→ MATERIAL PROVIDED:
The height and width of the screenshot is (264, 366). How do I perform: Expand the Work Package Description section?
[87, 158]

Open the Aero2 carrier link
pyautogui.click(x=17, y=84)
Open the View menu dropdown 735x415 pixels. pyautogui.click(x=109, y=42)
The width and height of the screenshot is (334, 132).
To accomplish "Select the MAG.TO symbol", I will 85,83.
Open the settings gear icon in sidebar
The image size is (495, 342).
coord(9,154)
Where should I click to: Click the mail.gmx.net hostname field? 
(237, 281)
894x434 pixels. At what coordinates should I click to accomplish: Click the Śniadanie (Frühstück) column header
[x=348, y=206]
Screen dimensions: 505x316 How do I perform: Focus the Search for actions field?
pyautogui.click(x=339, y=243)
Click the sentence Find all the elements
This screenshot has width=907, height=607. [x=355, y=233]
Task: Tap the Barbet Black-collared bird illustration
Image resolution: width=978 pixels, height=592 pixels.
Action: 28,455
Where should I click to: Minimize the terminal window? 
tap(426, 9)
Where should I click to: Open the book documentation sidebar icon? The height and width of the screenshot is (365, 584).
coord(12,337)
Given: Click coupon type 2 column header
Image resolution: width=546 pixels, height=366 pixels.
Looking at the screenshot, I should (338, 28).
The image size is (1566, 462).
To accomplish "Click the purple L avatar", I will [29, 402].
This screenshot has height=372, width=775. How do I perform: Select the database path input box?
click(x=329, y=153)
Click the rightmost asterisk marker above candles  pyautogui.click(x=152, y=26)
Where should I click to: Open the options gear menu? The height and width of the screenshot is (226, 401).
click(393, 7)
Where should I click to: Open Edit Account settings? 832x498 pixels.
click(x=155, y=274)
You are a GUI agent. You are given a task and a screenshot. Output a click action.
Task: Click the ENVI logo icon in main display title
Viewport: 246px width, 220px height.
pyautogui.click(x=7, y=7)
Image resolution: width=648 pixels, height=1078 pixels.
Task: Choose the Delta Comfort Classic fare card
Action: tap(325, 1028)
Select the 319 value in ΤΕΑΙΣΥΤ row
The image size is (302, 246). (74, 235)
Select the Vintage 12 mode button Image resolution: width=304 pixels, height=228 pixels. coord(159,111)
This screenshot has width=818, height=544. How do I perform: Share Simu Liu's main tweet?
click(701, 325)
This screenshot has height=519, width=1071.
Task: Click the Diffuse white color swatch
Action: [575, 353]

→ TASK OBJECTIVE: Each line above needs to be repeated exactly, with nothing omitted.

→ SOLUTION BELOW:
The height and width of the screenshot is (264, 366). How do I perform: Expand the Work Package Description section?
[87, 158]

Open the Aero2 carrier link
pyautogui.click(x=17, y=84)
Open the View menu dropdown 735x415 pixels. pyautogui.click(x=109, y=42)
The width and height of the screenshot is (334, 132).
To accomplish "Select the MAG.TO symbol", I will 85,83.
Open the settings gear icon in sidebar
The image size is (495, 342).
coord(9,154)
Where should I click to: Click the mail.gmx.net hostname field? 
(237, 281)
894x434 pixels. At what coordinates should I click to accomplish: Click the Śniadanie (Frühstück) column header
[x=348, y=206]
Screen dimensions: 505x316 How do I perform: Focus the Search for actions field?
pyautogui.click(x=339, y=243)
Click the sentence Find all the elements
This screenshot has width=907, height=607. [x=355, y=233]
Task: Tap the Barbet Black-collared bird illustration
Image resolution: width=978 pixels, height=592 pixels.
Action: 28,455
Where should I click to: Minimize the terminal window? 
tap(426, 9)
Where should I click to: Open the book documentation sidebar icon? The height and width of the screenshot is (365, 584).
coord(12,337)
Given: Click coupon type 2 column header
Image resolution: width=546 pixels, height=366 pixels.
Looking at the screenshot, I should (338, 28).
The image size is (1566, 462).
To accomplish "Click the purple L avatar", I will [29, 402].
This screenshot has height=372, width=775. How do I perform: Select the database path input box?
click(x=329, y=153)
Click the rightmost asterisk marker above candles  pyautogui.click(x=152, y=26)
Where should I click to: Open the options gear menu? The height and width of the screenshot is (226, 401).
click(393, 7)
Where should I click to: Open Edit Account settings? 832x498 pixels.
click(x=155, y=274)
You are a GUI agent. You are given a task and a screenshot. Output a click action.
Task: Click the ENVI logo icon in main display title
Viewport: 246px width, 220px height.
pyautogui.click(x=7, y=7)
Image resolution: width=648 pixels, height=1078 pixels.
Task: Choose the Delta Comfort Classic fare card
Action: tap(325, 1028)
Select the 319 value in ΤΕΑΙΣΥΤ row
The image size is (302, 246). (74, 235)
Select the Vintage 12 mode button Image resolution: width=304 pixels, height=228 pixels. coord(159,111)
This screenshot has width=818, height=544. How do I perform: Share Simu Liu's main tweet?
click(701, 325)
This screenshot has height=519, width=1071.
Task: Click the Diffuse white color swatch
Action: [575, 353]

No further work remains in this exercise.